Source information ->

________________

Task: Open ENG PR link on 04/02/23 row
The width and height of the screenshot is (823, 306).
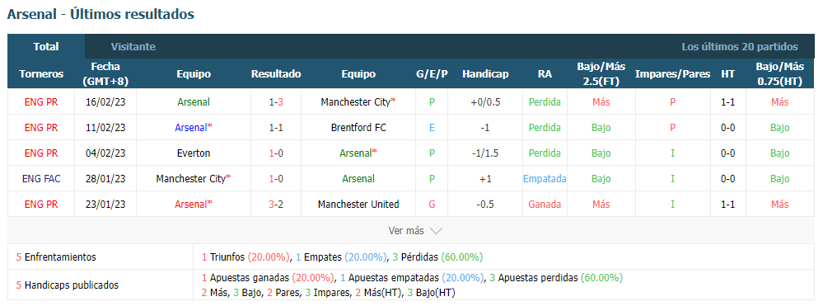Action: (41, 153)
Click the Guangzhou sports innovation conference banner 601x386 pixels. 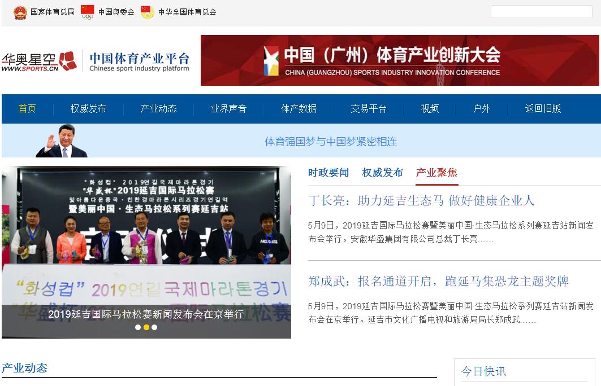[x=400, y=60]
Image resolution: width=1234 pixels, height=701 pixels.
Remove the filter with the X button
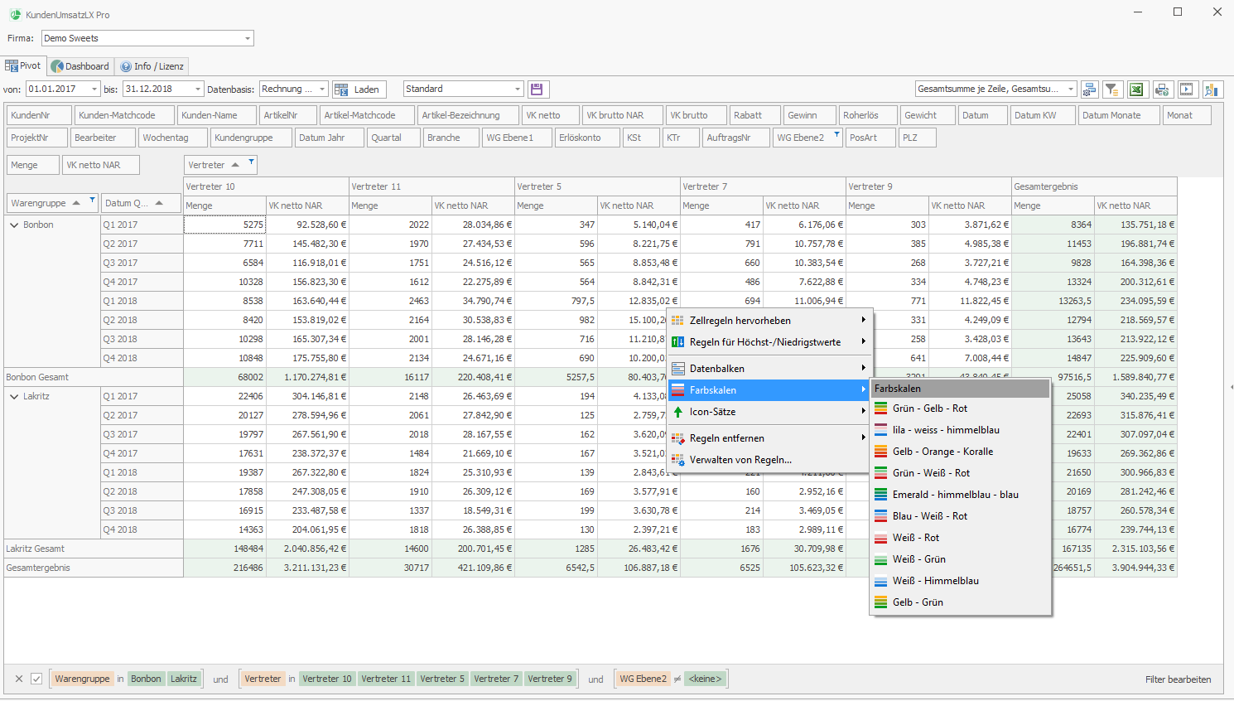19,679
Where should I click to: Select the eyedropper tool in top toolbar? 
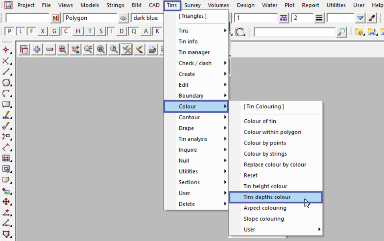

________________

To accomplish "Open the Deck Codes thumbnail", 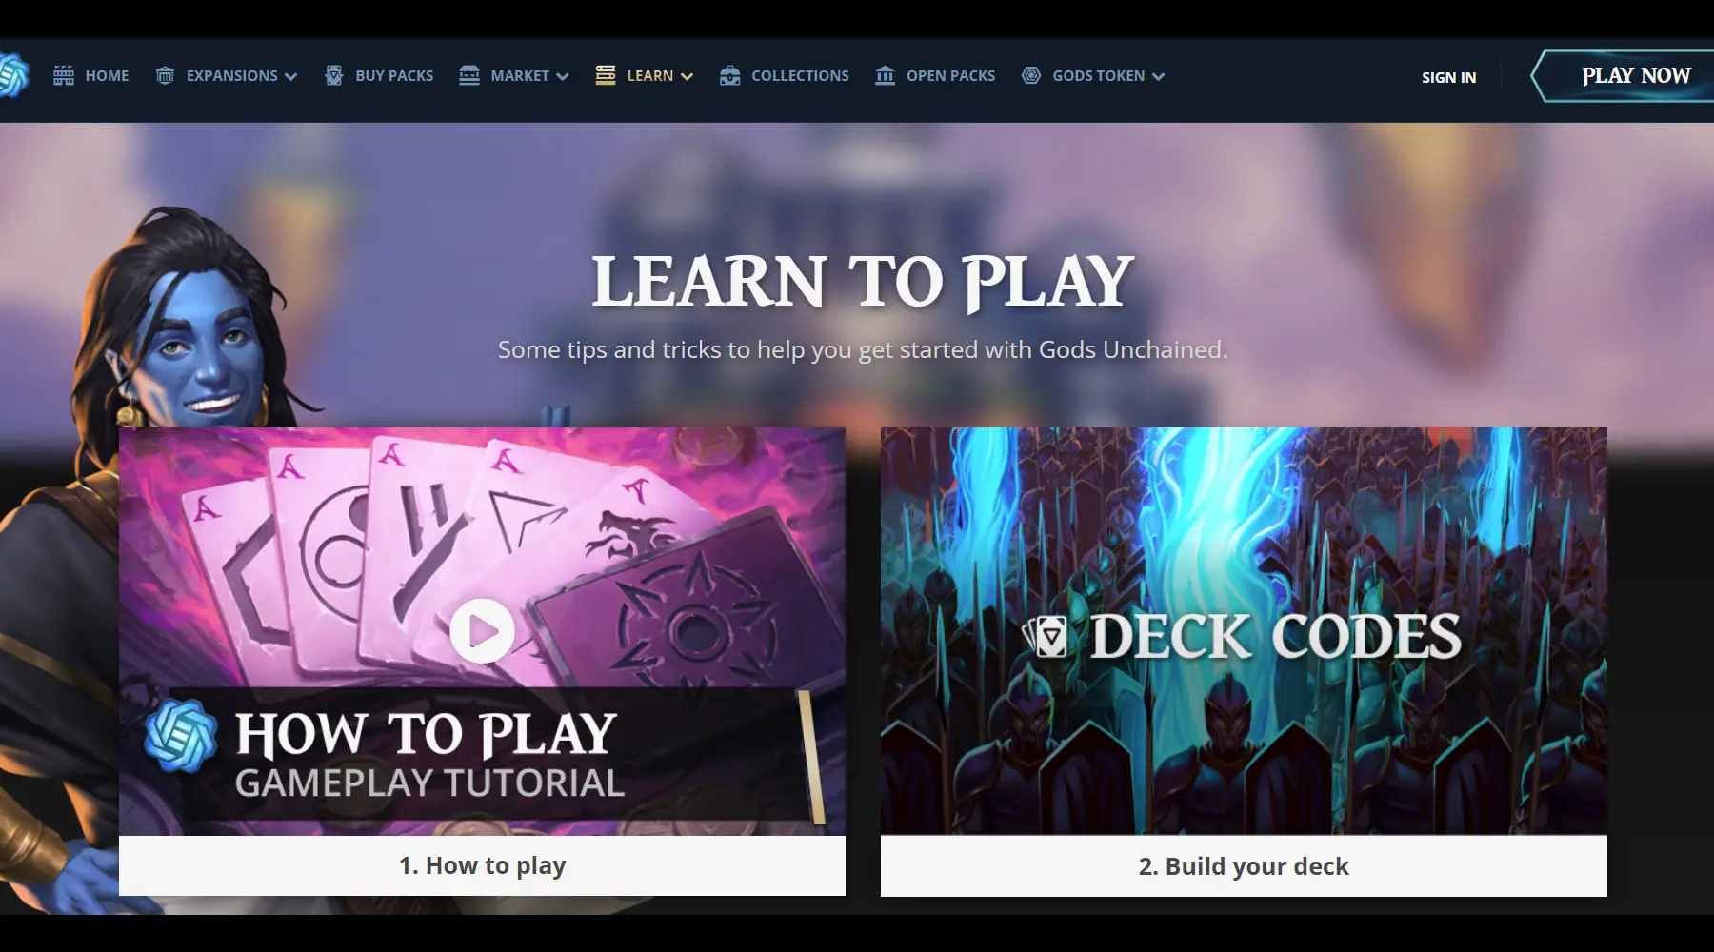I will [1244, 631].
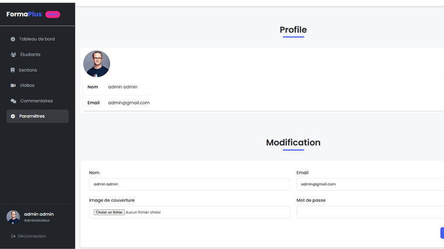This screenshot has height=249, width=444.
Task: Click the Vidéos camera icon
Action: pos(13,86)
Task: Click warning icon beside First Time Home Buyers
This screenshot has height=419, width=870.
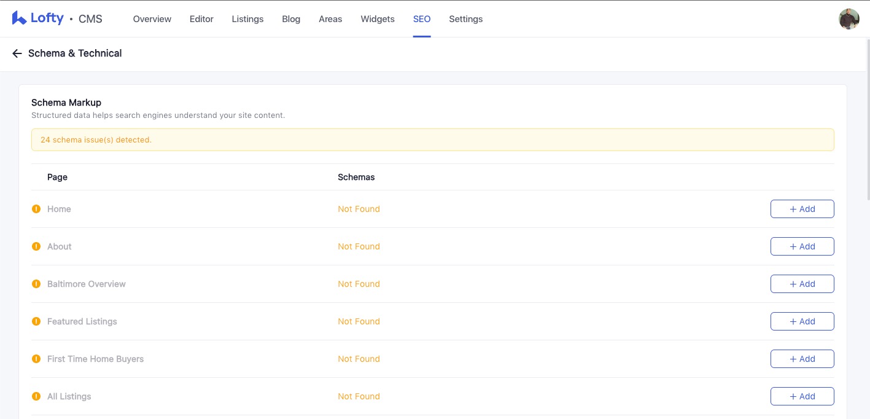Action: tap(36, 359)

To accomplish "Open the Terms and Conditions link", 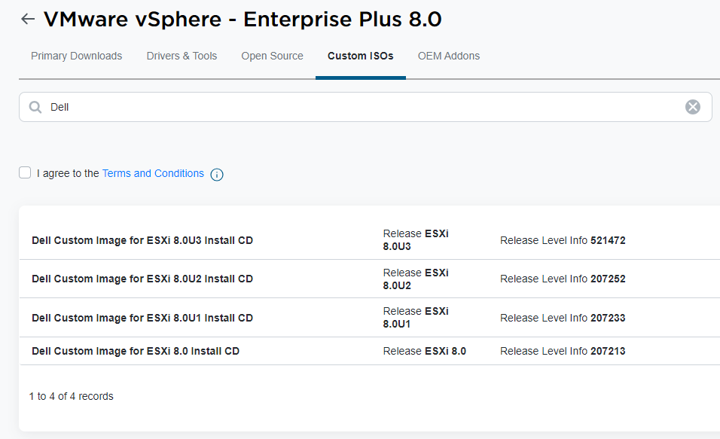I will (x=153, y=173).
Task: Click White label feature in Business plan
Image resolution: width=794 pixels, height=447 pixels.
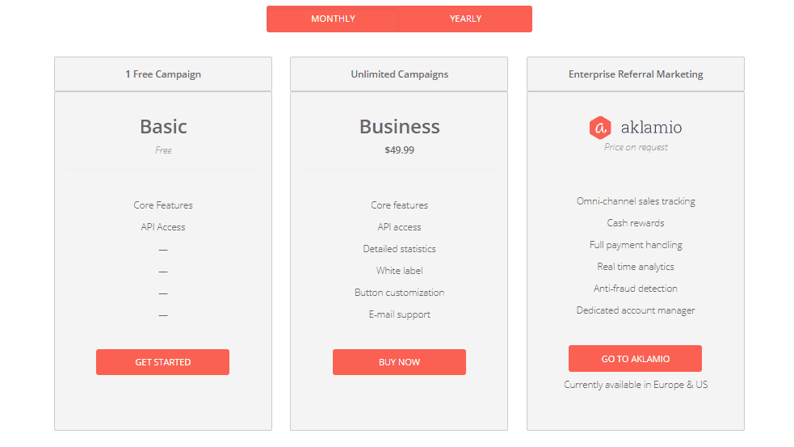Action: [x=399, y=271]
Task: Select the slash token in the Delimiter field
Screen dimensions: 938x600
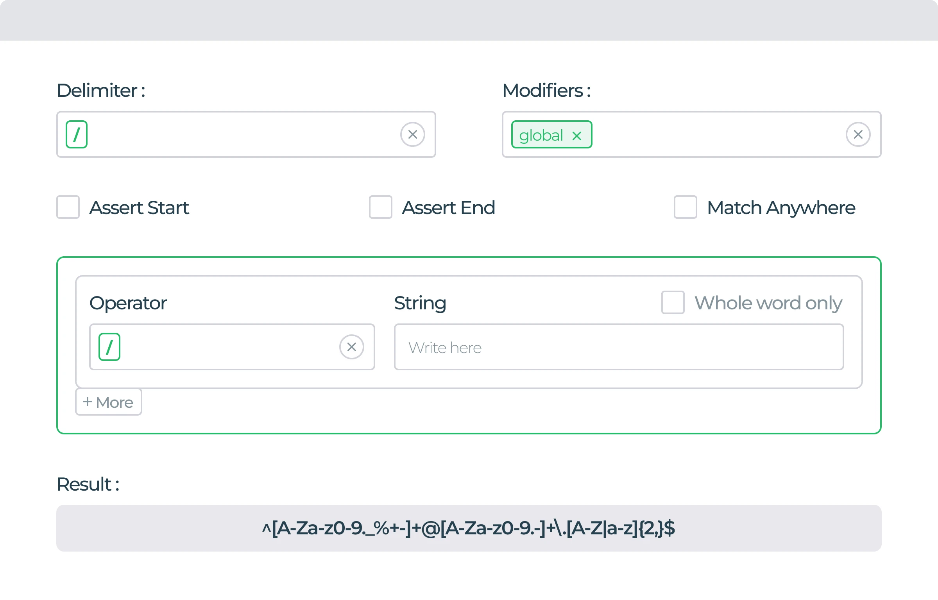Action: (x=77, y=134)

________________

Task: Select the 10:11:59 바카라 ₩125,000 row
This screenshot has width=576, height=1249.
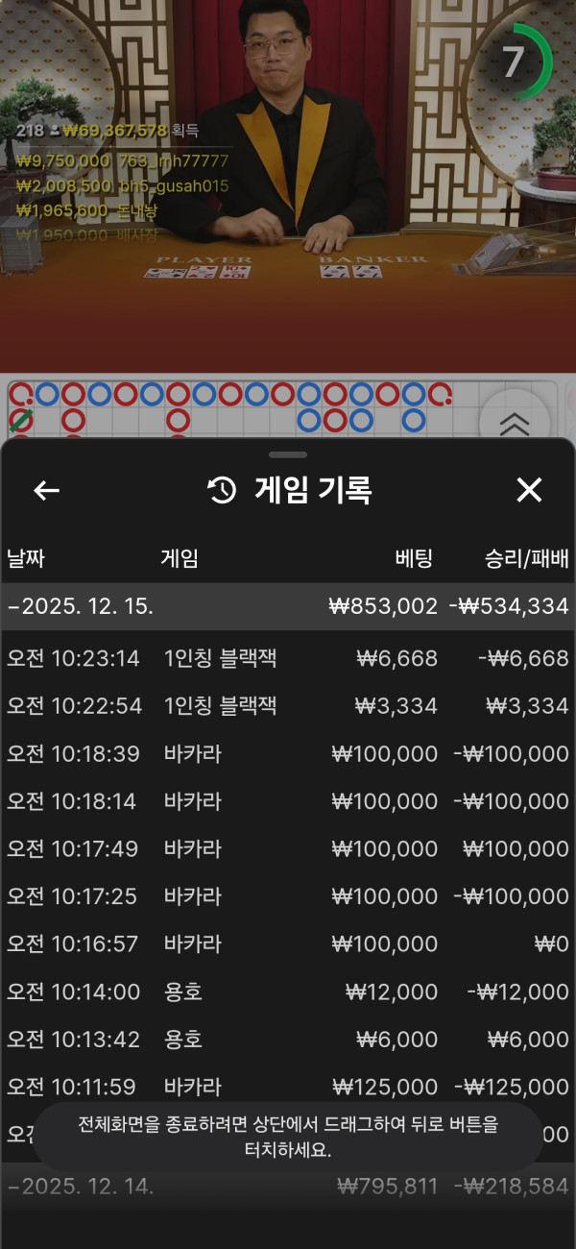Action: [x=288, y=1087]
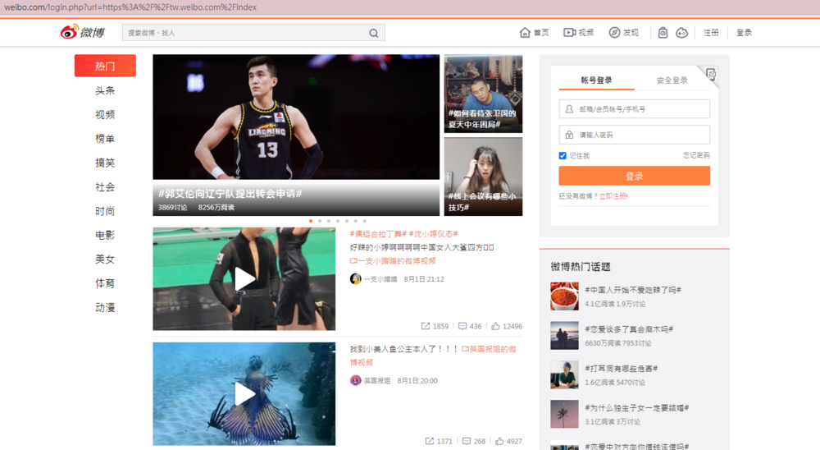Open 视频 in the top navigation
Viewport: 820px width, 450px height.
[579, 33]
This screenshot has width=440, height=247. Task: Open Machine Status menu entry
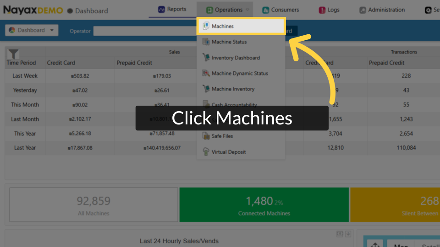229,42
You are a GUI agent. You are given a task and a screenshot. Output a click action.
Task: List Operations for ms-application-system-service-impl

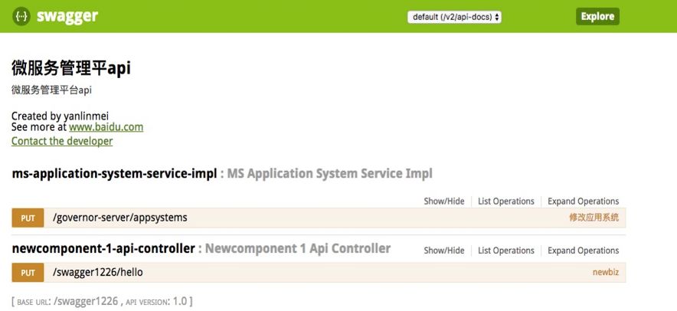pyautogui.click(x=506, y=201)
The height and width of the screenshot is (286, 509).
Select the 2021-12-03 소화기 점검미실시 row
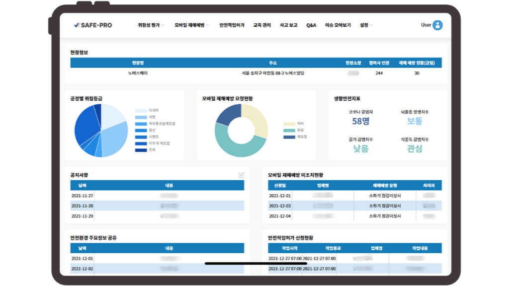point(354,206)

________________

What you need to do ->
From the records above, transcribe exactly the lines starting at the one containing "Image resolution: width=1234" and ending at the one containing "Where should I". Skip the pictures.

Answer area ->
Image resolution: width=1234 pixels, height=701 pixels.
Remove the filter with the X button
19,679
Where should I click to: Select the eyedropper tool in top toolbar? 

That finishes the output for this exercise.